No further charges in camp death
By CRAIG SCHNEIDER, JILL YOUNG MILLER
The Atlanta Journal-Constitution
Published on: 06/13/07
A North Georgia prosecutor said today he will no longer pursue any charges against the six workers charged with restraining and killing a boy at a state camp for troubled youth.
The decision by White County District Attorney Stan Gunter brings to an end a prosecution that has dragged on for two years, and run into several obstacles.
"There's nothing left to prosecute in the case," Gunter said.
His decision follows a pre-trial ruling on Friday by the judge in the case to dismiss the charges of felony murder and child cruelty against the camp workers, who have come under public condemnation and seen job opportunities disappear for the past two years.
The judge said the workers could not be prosecuted because they applied the restraint on 13-year-old Travis Parker as they had been trained, and consequently could not have known their actions could result in a crime.
Moreover, White County Superior Court Judge Lynn Akeley-Alderman concluded that Travis showed no outward signs during the restraint that his body was suffering.
Gunter, following the dismissal of all the charges, said today that he will not try to bring any other charges against the workers, a decision he has been mulling for several days.
"The judge's order left nothing to prosecute in the case," Gunter said.
Travis died in April of last year after being restrained for about 90 minutes at the Appalachian Wilderness Camp in North Georgia. He was held in a "full-basket" restraint by about three camp workers at a time.
The district attorney's decision closes the book on a legal ordeal for the six camp workers, who held fast to their innocence from the start. Their trials were set to start this month, but none of the six accepted plea bargains offered by the district attorney, at least one of which included no jail time.
Nancy Binford, the mother of former camp worker Paul Binford, said "Thank God" and burst into tears when she heard the news from a reporter. She and her husband, Mike, are "thankful that this ordeal is over," she said. "All six defendants are fine, compassionate, caring young men who have been unjustly treated for two years."
The case changed her 30-year-old son's path in life, she said. "Paul always wanted to be a child psychologist. He's a kid magnet. But he has changed his career goal. He wants to be a lawyer. He wants to help other innocent people get out from under charges like this that were unjustly imposed."
Paul Binford did not immediately return a phone call to his cell phone.
But the news stunned Golden Griffin, Travis' grandmother and guardian, into silence. After a long pause, she said, "I don't have any comment now."
Her lawyer, Harold Spence, said: "I am profoundly disappointed by this profound injustice.
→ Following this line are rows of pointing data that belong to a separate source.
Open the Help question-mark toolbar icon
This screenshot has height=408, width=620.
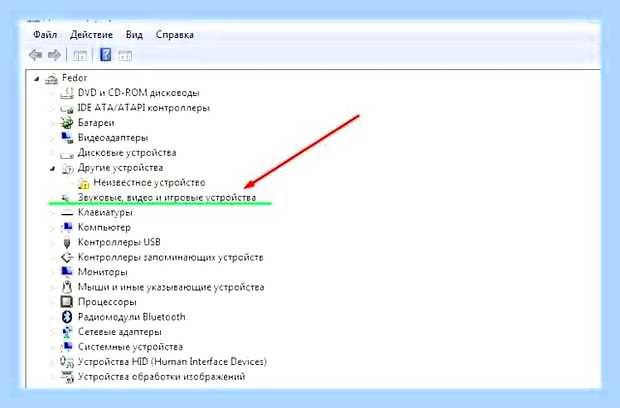click(105, 55)
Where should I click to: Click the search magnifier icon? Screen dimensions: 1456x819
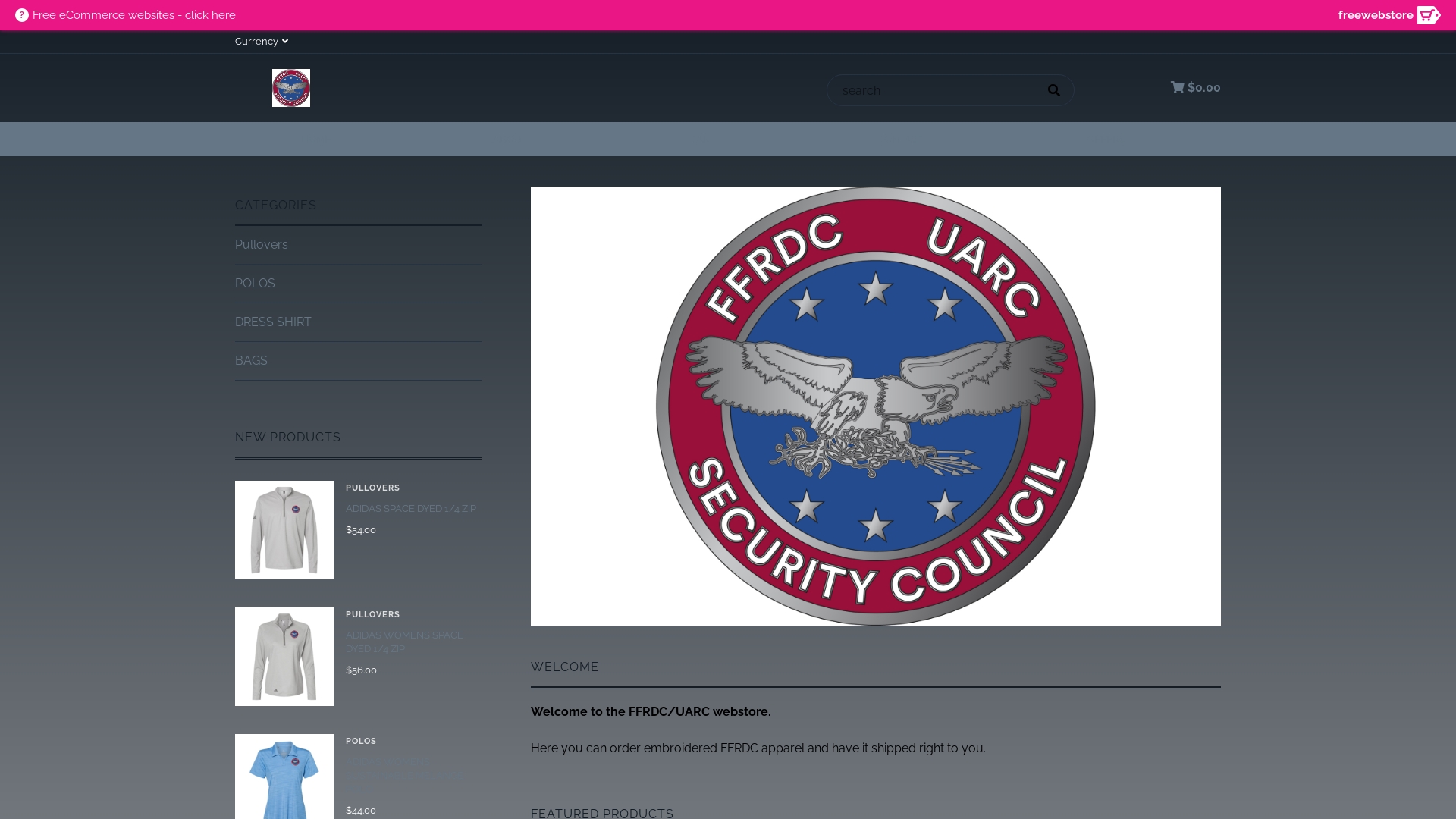[1054, 89]
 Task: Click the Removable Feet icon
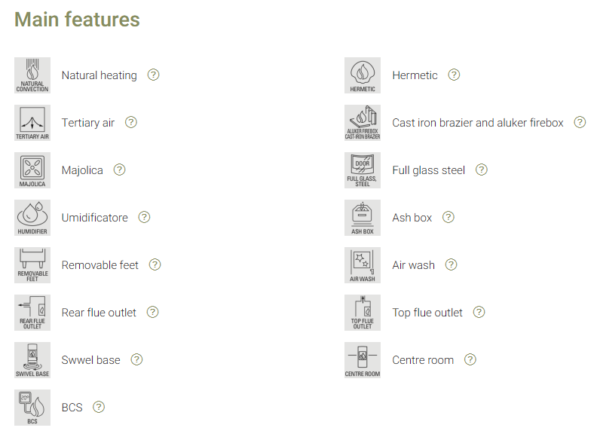pyautogui.click(x=32, y=265)
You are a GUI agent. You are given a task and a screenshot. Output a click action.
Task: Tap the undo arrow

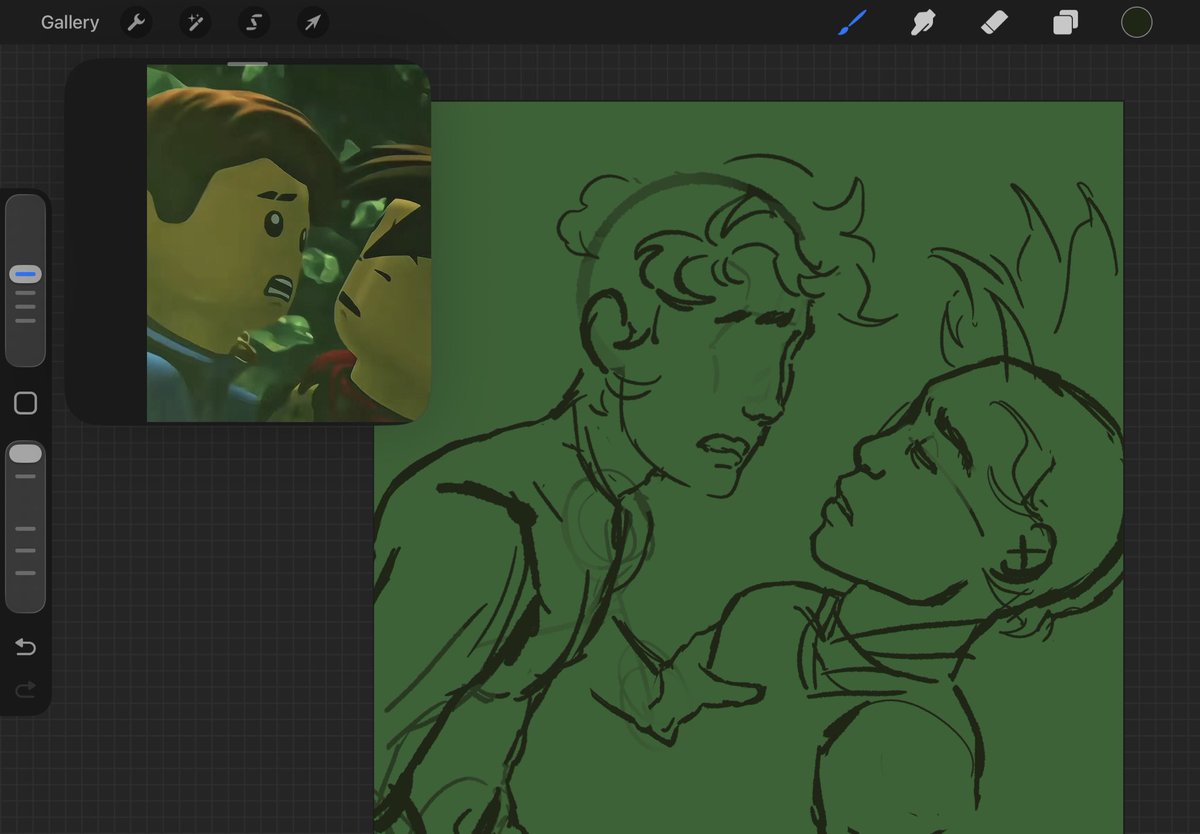click(x=26, y=647)
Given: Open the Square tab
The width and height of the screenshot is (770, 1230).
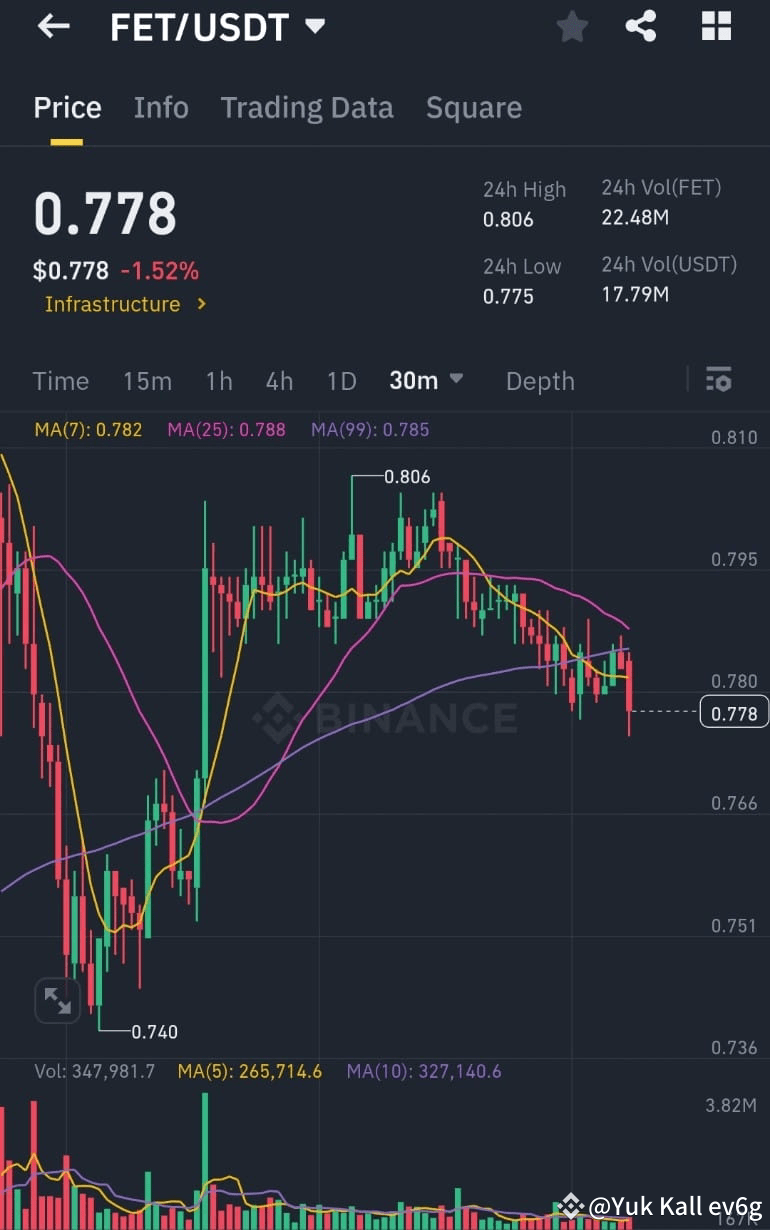Looking at the screenshot, I should pyautogui.click(x=474, y=107).
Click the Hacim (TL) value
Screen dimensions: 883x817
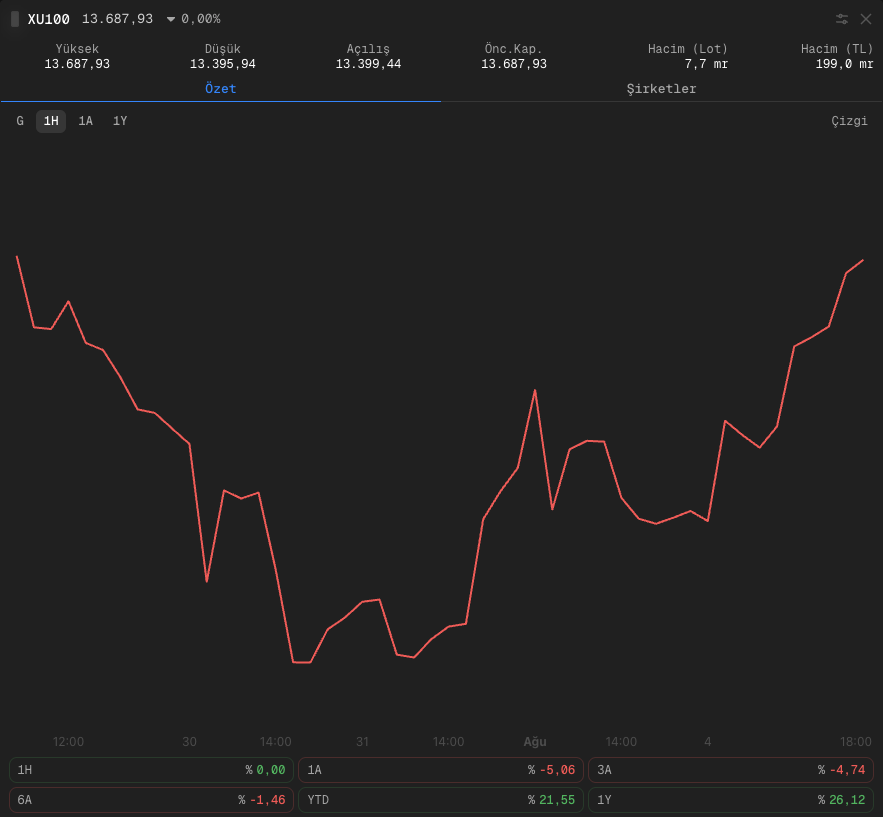[x=844, y=64]
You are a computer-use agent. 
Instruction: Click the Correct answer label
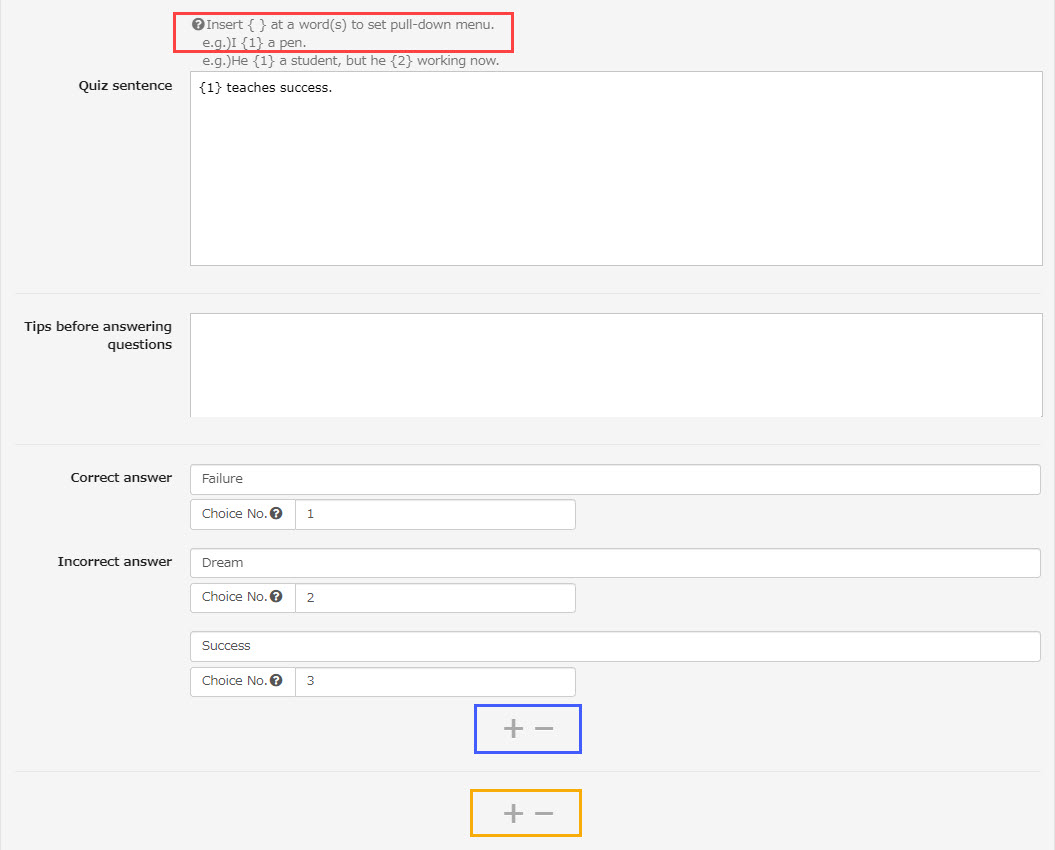pos(121,478)
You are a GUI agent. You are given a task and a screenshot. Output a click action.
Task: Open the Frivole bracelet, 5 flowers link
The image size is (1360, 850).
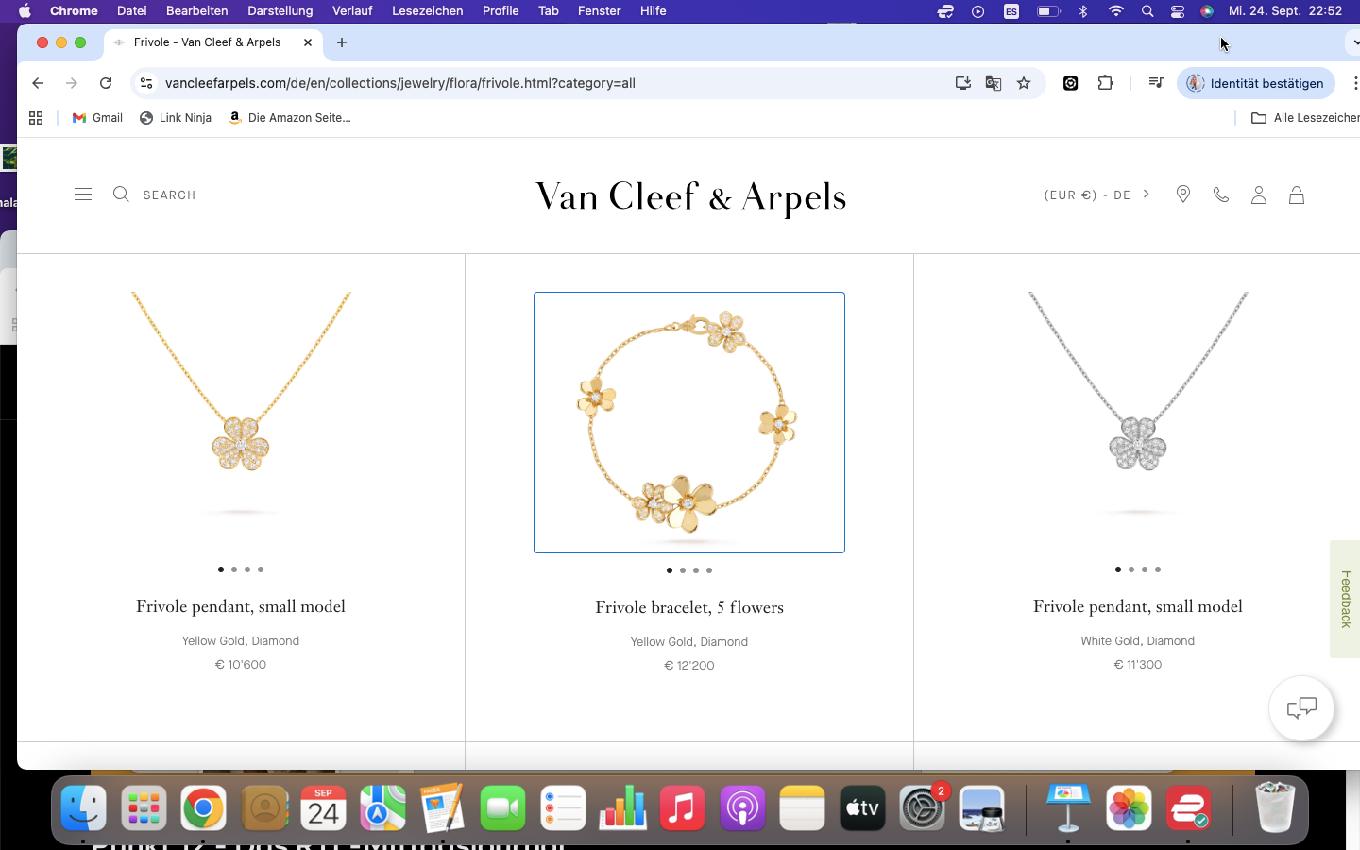(689, 607)
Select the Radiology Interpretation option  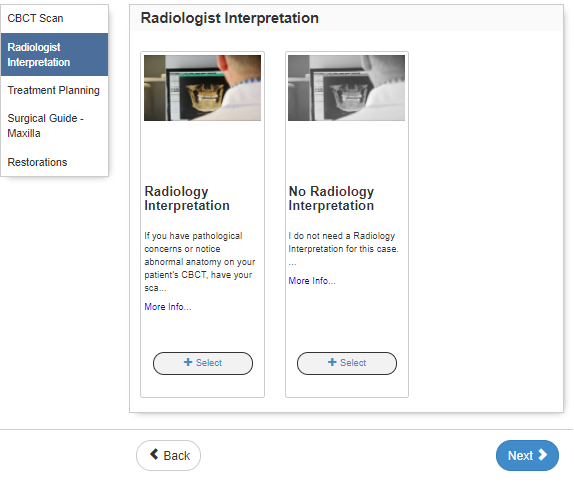coord(203,363)
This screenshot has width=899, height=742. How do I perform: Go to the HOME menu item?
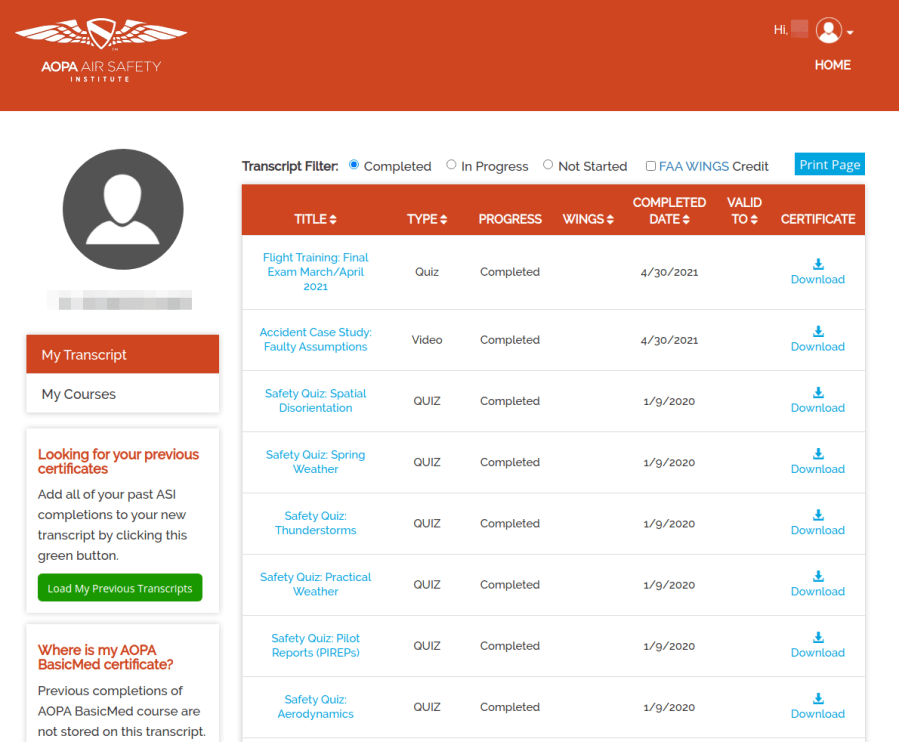click(832, 65)
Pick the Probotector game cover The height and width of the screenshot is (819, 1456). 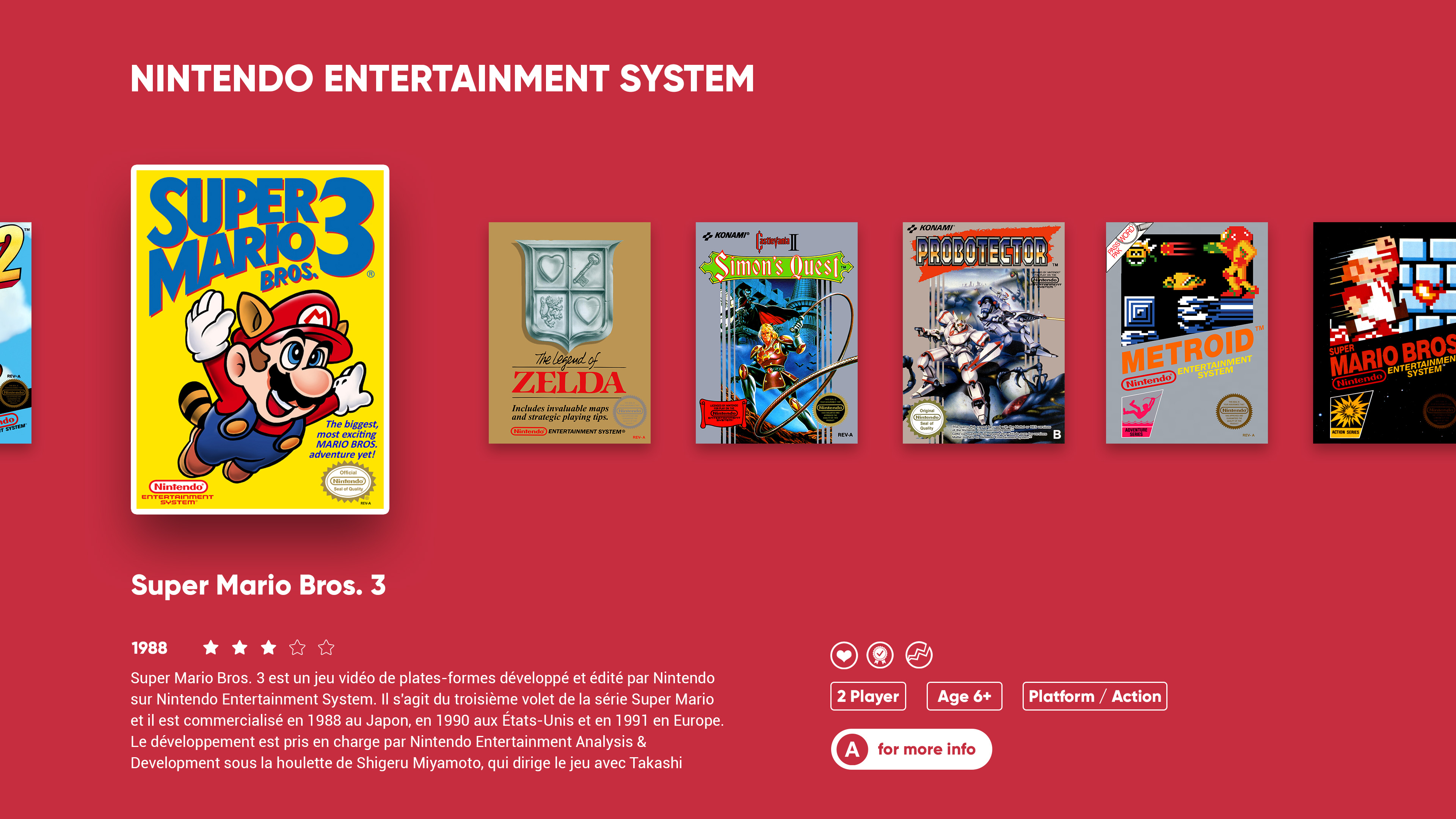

It's a shame that it appears that no one will be held accountable for Travis' death, and that the state medical examiner somehow provided the ammunition for the defense that Travis Parker was somehow the architect of his own death."
District Attorney Gunter, for his part, said that in the end he agreed that the charges against the camp workers - Ryan Chapman, Paul Binford, Mathew Desing, Torbin Vining, Johnny Harris and Phillip Elliott - be dropped. He said that as new evidence and testimony emerged in the case, it became clear that the workers were not guilty of the boy's death.
Particularly damaging to the prosecution was the pre-trial testimony of the medical examiner who performed the autopsy on the boy. Dr. Kris Sperry linked the death to the boy's prolonged resistance against the restraint. He said that if Travis had not struggled so long, he would not have died.
Today, Gunter said he blamed the boy's death on the state, asserting that the state agency that runs the camp did not properly train the camp workers in the potential dangers of the hold.
"The state of Georgia is at fault for Travis' death," he said.
The camp is run by the state Division of Mental Health, Developmental Disabilities and Addictive Diseases, an arm of the state Division of Human Resources.
Division spokeswoman Kenya Bello declined to comment today, saying, "It is not appropriate for us to comment on court matters."
The state DHR settled a lawsuit by the Parker family last October for $1.7 million, according to a family attorney.